Przyrost liczby osób nieregulujących terminowo zobowiązań spowodował zauważalny wzrost Indeksu Zaległych Płatności Polaków. Wskaźnik pokazujące liczbę niesolidnych dłużników przypadającą na 1000 dorosłych Polaków i dla całego kraju wynosi już 79,7 pkt wobec 73,8 pkt przed rokiem. Statystycznie więc 8 na 100 dorosłych Polaków ma problemy finansowe. Zdecydowanie częściej są to mężczyźni, bo wśród niesolidnych dłużników jest ich ponad 62%, podano także.
"Największe prawdopodobieństwo spotkania osoby z kłopotami istnieje wśród 35-44 latków. W tej kategorii wiekowej co dziewiąty ma problem z przeterminowanymi płatnościami (10,5%). Między 35 a 44 lata ma co czwarty z 2,5 mln dłużników. Na dodatek, do nich należy niemal co trzecia niespłacona złotówka z 64,5 mld zł zaległości" - czytamy dalej.

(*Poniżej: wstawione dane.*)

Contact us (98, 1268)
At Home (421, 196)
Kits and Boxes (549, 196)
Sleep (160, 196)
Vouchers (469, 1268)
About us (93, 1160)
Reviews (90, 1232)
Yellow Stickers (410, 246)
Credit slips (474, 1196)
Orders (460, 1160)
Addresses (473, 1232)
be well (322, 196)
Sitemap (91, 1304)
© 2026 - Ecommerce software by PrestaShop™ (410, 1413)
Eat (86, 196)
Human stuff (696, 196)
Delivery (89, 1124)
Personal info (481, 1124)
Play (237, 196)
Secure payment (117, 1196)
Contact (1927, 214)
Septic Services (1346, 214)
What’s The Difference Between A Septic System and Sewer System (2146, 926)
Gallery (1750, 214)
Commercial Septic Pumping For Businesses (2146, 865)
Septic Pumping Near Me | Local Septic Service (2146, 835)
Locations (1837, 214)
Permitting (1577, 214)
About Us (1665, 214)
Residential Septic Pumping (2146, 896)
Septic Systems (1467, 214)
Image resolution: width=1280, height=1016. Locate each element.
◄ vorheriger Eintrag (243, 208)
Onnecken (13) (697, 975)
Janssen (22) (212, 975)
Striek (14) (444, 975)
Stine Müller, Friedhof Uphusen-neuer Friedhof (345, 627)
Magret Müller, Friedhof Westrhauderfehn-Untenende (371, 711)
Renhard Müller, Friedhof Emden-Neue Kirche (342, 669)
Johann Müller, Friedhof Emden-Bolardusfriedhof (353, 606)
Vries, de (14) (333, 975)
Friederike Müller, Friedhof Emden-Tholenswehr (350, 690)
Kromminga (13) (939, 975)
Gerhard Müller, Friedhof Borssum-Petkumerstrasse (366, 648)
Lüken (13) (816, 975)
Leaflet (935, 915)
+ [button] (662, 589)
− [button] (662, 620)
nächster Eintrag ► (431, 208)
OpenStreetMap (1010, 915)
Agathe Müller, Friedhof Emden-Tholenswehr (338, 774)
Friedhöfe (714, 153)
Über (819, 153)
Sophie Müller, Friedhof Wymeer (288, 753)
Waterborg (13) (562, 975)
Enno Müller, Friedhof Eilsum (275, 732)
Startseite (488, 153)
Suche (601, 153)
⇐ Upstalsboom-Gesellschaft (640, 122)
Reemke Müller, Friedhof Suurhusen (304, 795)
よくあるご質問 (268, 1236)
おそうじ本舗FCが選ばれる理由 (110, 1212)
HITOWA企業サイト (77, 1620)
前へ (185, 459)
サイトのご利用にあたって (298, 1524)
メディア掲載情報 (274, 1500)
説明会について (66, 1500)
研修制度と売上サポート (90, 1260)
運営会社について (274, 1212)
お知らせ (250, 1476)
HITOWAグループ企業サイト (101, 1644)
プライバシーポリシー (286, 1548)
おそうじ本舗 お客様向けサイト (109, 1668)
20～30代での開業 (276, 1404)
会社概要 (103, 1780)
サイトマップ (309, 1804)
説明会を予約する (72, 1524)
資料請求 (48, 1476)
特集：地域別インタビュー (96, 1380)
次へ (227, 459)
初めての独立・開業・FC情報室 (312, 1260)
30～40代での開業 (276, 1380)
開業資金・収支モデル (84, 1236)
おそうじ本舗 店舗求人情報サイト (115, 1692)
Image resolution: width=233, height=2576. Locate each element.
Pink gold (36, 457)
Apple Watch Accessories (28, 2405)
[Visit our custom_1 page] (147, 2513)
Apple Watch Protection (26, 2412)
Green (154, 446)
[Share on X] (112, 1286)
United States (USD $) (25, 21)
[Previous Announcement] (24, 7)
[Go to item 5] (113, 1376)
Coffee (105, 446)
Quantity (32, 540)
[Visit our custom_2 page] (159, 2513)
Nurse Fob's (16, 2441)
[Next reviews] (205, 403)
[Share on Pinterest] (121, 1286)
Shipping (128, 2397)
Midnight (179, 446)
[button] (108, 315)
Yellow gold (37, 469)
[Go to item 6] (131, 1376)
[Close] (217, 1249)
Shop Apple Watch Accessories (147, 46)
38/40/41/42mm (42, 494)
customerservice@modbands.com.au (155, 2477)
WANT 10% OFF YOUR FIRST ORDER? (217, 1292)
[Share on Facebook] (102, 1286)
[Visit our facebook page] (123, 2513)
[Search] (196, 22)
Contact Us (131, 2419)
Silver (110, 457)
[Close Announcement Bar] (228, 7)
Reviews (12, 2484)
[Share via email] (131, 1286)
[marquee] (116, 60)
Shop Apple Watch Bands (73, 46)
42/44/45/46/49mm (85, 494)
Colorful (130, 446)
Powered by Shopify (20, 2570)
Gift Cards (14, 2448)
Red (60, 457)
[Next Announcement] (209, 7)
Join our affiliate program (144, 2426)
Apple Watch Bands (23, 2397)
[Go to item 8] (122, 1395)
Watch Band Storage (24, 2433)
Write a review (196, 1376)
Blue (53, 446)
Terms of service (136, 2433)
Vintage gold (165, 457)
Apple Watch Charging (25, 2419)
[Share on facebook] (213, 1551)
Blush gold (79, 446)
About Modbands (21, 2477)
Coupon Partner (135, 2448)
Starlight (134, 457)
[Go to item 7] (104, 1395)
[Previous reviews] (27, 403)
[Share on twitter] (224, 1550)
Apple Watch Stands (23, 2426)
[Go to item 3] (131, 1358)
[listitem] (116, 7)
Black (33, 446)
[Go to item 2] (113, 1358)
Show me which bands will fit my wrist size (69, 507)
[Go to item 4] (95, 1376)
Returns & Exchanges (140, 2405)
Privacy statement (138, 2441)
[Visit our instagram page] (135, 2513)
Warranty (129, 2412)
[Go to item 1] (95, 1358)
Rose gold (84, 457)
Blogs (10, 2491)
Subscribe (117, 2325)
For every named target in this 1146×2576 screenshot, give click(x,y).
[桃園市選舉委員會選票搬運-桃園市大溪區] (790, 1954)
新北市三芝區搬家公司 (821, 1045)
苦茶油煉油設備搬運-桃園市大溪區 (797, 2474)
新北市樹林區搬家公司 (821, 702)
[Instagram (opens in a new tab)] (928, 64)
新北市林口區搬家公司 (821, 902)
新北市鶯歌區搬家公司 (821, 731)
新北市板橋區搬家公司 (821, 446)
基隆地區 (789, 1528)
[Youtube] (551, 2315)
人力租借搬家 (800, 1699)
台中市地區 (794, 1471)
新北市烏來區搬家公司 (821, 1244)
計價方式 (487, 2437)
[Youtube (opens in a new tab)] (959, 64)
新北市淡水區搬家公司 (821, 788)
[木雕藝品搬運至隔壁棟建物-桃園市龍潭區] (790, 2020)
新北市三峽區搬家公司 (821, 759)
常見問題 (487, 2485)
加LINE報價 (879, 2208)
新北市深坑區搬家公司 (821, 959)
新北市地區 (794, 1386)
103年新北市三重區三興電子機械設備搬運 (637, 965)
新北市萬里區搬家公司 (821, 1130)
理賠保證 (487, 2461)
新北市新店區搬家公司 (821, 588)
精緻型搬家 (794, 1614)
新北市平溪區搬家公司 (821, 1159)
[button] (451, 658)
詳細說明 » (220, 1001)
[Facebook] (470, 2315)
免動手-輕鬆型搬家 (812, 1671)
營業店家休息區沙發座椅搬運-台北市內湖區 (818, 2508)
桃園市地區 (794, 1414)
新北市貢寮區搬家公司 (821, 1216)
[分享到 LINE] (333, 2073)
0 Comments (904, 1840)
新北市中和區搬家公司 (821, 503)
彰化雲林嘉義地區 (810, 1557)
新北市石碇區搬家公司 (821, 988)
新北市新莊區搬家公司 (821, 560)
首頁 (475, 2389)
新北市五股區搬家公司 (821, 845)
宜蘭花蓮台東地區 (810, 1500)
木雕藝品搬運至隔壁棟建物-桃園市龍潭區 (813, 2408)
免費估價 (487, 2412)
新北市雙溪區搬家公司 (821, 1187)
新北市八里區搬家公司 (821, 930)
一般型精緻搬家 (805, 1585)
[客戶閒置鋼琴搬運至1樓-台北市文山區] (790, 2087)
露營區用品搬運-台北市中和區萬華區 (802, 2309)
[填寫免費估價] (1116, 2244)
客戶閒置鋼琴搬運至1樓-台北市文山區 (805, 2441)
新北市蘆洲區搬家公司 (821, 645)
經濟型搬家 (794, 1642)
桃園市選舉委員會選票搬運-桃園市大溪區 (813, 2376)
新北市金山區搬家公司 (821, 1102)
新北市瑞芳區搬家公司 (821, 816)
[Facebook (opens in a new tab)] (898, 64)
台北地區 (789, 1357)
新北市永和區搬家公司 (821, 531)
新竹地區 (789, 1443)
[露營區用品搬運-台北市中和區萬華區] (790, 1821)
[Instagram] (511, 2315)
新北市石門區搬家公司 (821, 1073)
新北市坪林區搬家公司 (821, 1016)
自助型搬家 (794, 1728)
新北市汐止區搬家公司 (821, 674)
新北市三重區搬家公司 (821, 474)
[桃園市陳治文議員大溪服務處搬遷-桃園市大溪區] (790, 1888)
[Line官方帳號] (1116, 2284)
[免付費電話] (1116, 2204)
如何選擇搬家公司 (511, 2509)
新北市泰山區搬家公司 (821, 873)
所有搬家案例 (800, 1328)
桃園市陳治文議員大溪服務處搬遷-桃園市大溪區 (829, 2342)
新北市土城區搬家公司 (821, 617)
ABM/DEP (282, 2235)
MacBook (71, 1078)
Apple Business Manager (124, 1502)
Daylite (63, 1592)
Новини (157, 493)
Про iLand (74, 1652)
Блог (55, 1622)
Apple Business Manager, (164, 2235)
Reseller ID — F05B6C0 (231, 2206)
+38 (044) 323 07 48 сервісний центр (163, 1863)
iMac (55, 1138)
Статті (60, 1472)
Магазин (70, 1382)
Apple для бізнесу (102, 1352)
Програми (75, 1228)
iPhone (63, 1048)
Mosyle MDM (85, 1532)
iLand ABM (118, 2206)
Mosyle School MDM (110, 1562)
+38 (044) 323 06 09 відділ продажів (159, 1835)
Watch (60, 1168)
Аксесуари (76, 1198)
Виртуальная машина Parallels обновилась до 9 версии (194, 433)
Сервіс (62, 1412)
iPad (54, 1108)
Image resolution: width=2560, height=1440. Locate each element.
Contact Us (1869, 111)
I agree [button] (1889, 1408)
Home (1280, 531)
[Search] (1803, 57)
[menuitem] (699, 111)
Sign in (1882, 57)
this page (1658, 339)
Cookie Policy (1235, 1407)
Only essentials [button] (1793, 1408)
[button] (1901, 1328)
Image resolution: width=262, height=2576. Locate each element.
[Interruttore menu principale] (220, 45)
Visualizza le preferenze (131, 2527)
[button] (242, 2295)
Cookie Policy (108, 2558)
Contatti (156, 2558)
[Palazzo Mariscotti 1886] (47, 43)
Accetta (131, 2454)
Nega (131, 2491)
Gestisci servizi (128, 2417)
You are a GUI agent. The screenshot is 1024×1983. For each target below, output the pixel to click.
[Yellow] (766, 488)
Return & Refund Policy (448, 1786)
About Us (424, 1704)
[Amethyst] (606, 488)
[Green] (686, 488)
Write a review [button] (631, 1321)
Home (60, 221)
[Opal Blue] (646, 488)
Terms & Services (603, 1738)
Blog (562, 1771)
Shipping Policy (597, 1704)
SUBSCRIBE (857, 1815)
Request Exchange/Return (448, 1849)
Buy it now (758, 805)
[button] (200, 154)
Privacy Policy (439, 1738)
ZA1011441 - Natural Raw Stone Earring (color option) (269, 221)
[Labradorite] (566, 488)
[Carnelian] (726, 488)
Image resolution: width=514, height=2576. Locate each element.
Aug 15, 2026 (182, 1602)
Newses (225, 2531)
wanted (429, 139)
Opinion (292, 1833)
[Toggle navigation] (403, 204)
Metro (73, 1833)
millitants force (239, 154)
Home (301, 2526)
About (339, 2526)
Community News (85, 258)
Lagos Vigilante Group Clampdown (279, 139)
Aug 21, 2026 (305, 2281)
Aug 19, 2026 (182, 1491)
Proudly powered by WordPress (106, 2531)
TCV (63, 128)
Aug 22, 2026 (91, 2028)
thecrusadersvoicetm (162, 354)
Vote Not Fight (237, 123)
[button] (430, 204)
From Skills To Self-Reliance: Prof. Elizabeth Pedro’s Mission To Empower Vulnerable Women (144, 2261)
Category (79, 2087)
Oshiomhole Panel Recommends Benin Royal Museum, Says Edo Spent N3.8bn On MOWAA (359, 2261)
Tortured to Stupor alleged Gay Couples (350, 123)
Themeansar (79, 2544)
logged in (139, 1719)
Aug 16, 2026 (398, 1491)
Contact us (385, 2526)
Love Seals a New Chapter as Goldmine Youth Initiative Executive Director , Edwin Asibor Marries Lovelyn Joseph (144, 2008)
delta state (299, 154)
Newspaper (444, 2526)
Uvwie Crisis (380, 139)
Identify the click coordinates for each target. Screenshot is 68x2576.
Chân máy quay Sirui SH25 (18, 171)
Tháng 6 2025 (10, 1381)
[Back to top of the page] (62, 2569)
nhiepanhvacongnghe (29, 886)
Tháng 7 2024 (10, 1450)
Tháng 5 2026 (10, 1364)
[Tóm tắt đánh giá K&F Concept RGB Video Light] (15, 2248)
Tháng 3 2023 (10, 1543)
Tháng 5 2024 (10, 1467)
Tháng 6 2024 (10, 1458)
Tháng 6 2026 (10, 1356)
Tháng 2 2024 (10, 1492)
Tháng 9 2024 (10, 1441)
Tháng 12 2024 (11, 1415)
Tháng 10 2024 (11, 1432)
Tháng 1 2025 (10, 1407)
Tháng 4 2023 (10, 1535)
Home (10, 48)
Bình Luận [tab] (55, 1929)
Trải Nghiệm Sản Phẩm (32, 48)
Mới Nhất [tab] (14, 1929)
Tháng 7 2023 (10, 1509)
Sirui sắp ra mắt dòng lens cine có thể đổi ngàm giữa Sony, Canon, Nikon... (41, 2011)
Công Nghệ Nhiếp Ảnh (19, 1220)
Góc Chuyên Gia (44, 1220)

Przez rok najwięcej niesolidnych dłużników przybyło w województwach mazowieckim, pomorskim, lubuskim, dolnośląskim i zachodniopomorskim (od 9,4 do 10,4%). Pierwsza trójka nie zmieniła się i należą do niej Mazowsze, Śląsk oraz Dolny Śląsk. Na Mazowszu długi powiększyły się przez rok o prawie 2,2 mld zł, a liczba dłużników o 29,9 tys. Na Śląsku było to odpowiednio 1,3 mld zł oraz 26,5 tys. osób, a na Dolnym Śląsku prawie 1 mld zł nowych zaległości i 21,7 tys. dłużników, podsumowano.